Amidst the safety precautions the app has to go through, researchers in London discovered that many NHS-approved applications disregard the current privacy policy and sent unencrypted data.
Currently, the applications that disclose the maximum data have now been removed from the library.

Kit Huckvale, a Ph.D. student at the Imperial College London and co-author of the study, stressed that if these apps were ordinary health apps, they would not have been surprised with these findings. 

He further reiterated that these applications have supposedly been filtered by a known organization so that they pass the standards set. He considers the fact that they are protecting the data poorly very alarming.

In the study Huckvale et al. made, the used 79 different applications listed in the NHS library and supplied them with fake data in a period of six months, BBC reports. These apps were geared towards helping users lose weight, stop smoking and cut back on drinking, to name a few.
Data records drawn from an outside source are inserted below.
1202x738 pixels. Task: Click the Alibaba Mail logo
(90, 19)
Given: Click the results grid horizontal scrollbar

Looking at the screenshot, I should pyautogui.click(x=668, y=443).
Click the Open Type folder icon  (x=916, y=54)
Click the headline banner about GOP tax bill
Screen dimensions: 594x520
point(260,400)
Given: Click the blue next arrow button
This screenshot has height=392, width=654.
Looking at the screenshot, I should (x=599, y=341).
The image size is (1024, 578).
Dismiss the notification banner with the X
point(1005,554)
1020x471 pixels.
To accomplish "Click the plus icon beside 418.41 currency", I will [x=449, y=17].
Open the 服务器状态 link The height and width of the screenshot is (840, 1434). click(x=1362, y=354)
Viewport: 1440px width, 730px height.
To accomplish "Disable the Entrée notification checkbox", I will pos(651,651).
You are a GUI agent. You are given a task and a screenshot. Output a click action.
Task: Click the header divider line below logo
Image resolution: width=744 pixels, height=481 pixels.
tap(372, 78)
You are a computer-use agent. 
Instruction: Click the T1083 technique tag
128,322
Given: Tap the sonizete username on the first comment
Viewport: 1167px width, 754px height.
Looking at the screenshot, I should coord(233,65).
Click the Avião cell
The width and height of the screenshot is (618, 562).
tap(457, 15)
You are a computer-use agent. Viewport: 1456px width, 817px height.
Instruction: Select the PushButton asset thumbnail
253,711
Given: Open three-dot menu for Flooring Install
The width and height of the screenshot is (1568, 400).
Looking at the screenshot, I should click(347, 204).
According to the Wired, although none of these apps encrypted personal information, 66 percent of the applications sent identifying information without encryption and 20 percent currently had no privacy policy.

NMost of the apps share a person's identity and phone number and do not share information on the user's health. Results show that four of these apps sent sensitive information on the user's identity and health without protecting it. Two of these cases out the users at risk for data theft.

Even though there have been no reports on users getting their data compromised, researchers urged the developers of these applications to respond.